Multimodal Xai Prostate

This is the official documentation for the "Multimodal XAI Prostate" model, derived from the study "Integrating Multimodal Deep Learning and Explainable AI for Enhanced Prostate Lesion Classification" by Claudio Giovannoni et al. For complete author's information, dataset, abstract and workflow, please referd to the related online repository available at GitHub's Official Website.

Description

Multimodal XAI Prostate is a Python package that implements a complete pipeline for explainable multimodal prostate MRI lesion classification by fusing three imaging modalities (ADC, T2w, DWI) with clinical metadata in tabular modality.
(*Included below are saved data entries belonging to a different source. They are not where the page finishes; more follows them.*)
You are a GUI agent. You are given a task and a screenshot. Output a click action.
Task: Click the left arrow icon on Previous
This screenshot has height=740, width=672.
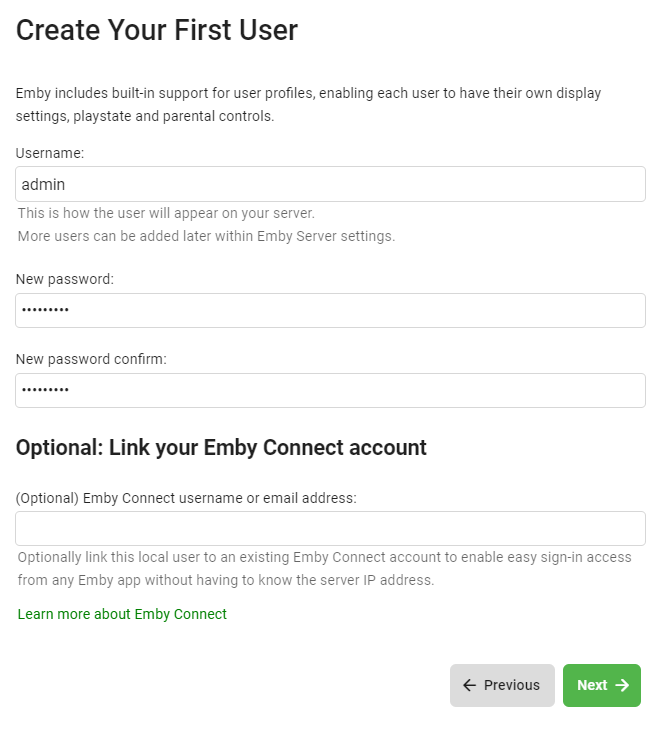coord(469,685)
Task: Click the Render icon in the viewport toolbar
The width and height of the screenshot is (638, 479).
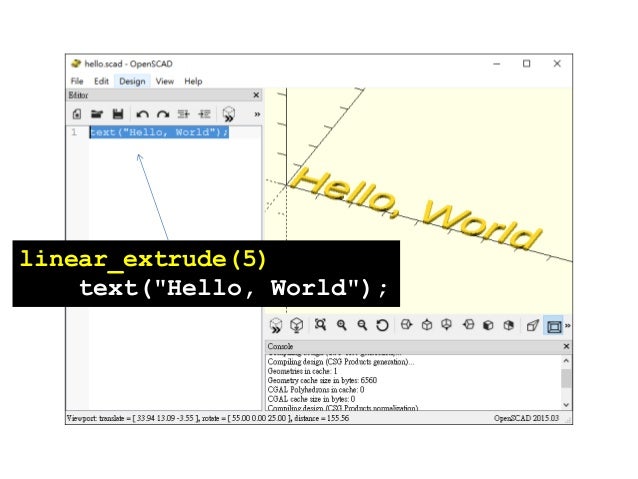Action: pos(297,325)
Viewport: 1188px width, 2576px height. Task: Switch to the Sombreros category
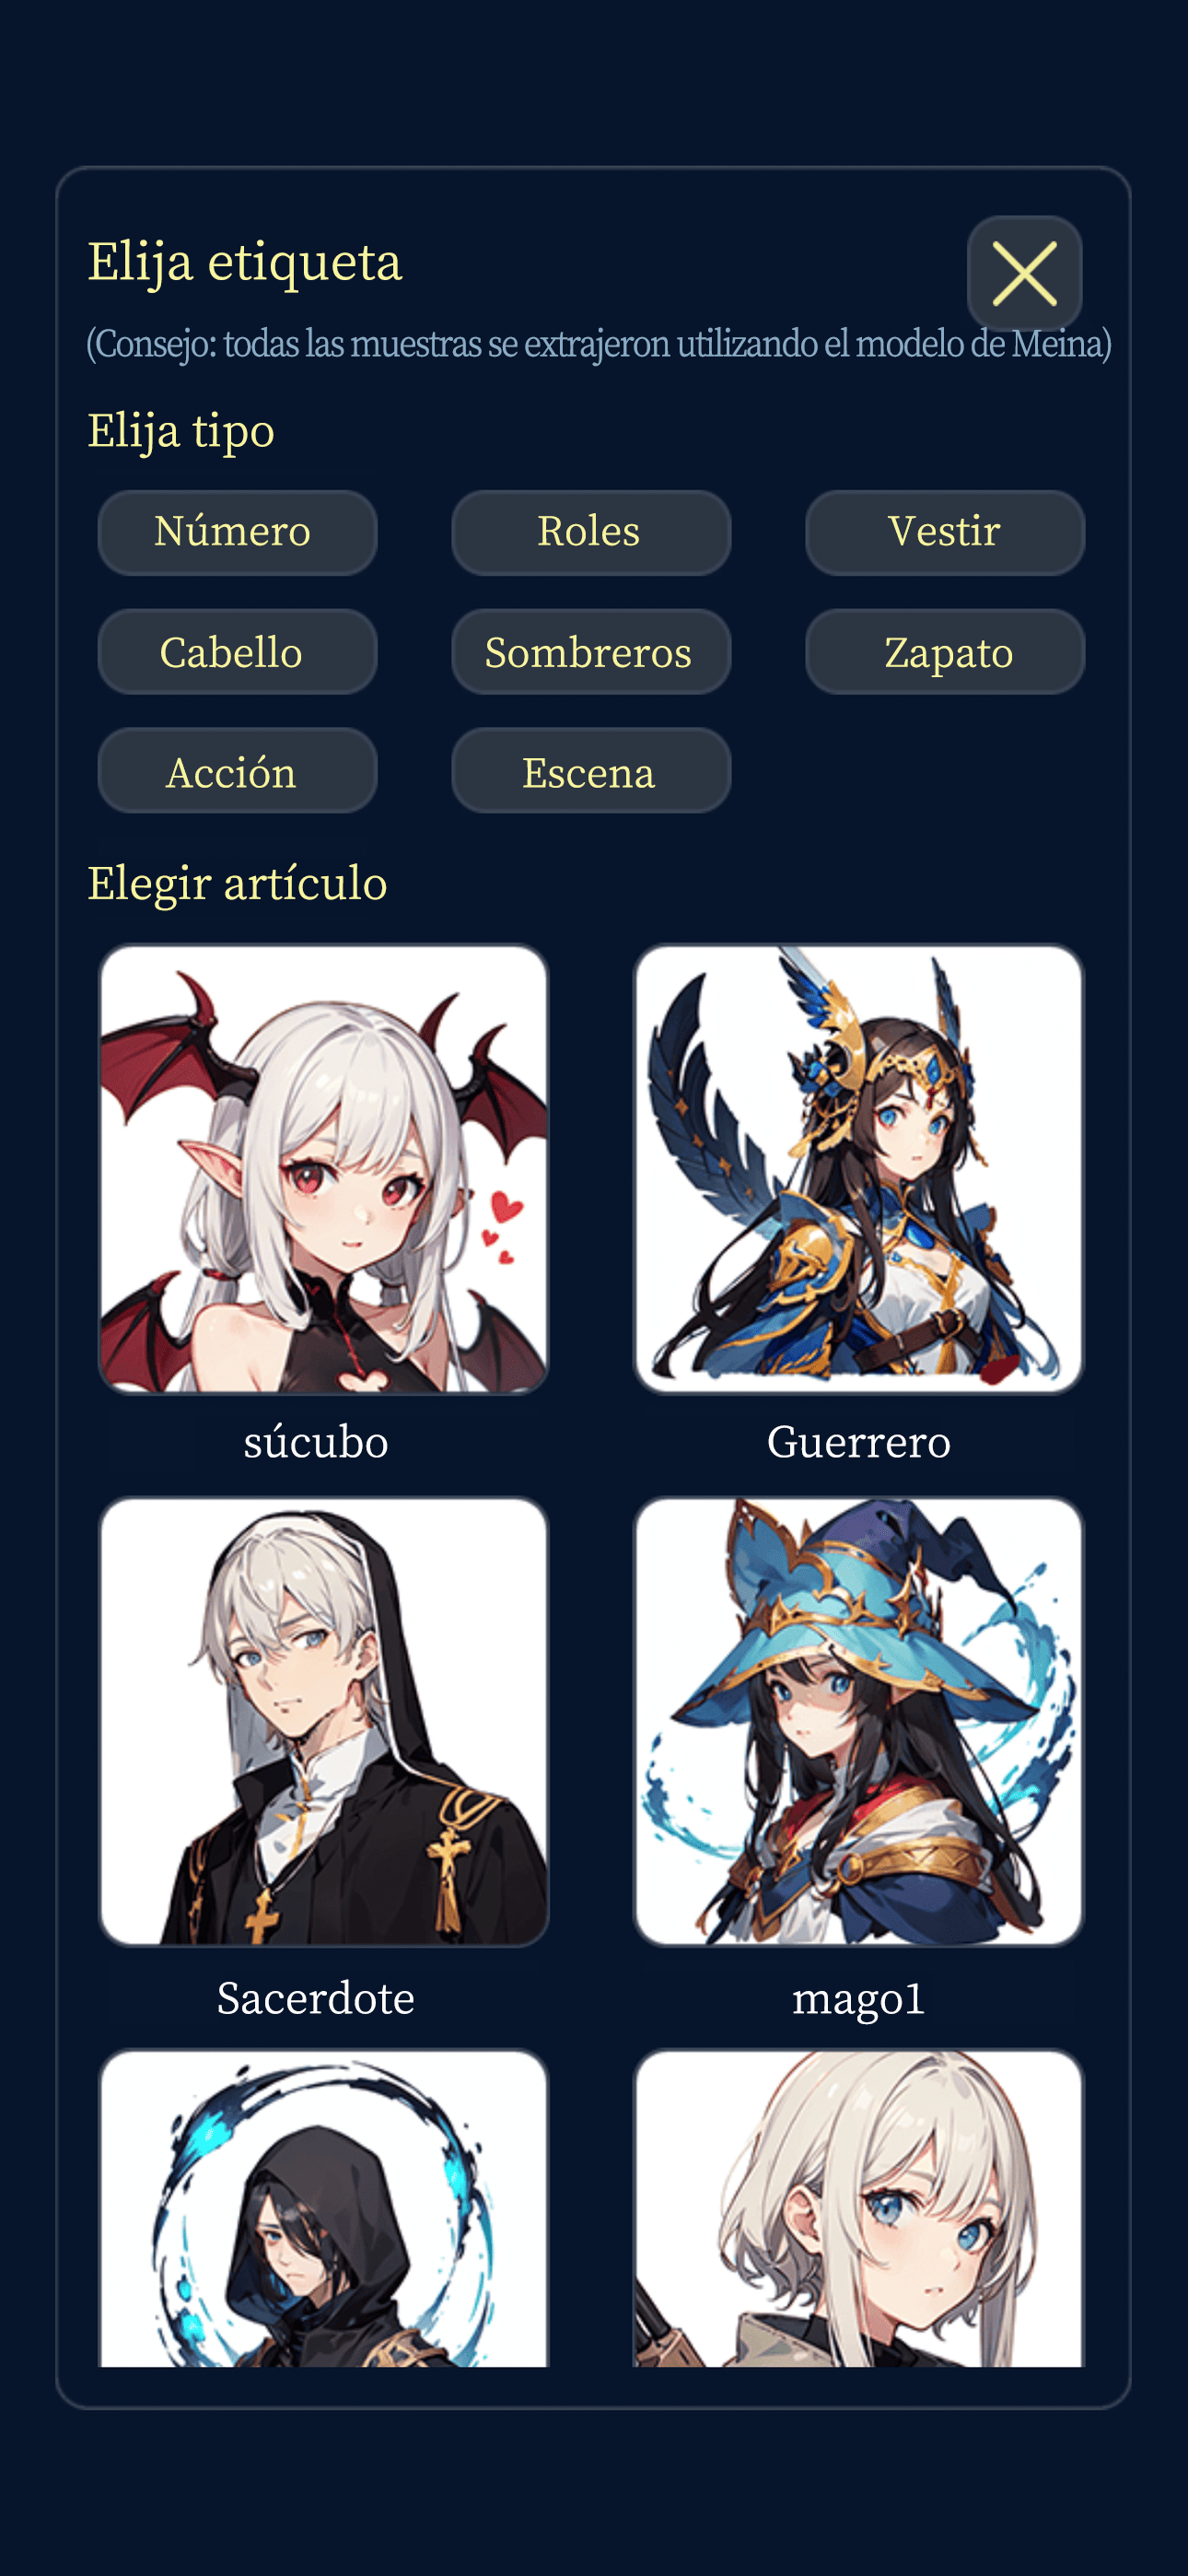[591, 652]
This, while enhancing the model's performance in prediction of prostate cancer, allows for both a global and a local level of model interpretability.

It provides:

Multimodal Model training & tracking: possibility to train the multimodal model or load the pre-trained best model
Multimodal Explainability: visual-based local XAI with Grad-CAM heatmaps and quantitative-based global XAI via SHAP attributions for tabular features

Derived from “Integrating Multimodal Deep Learning and Explainable AI for Enhanced Prostate Lesion Classification” this implementation wraps the original network in open and transparent package shipped as a Tango artifact under the name multimodal_xai_prostate.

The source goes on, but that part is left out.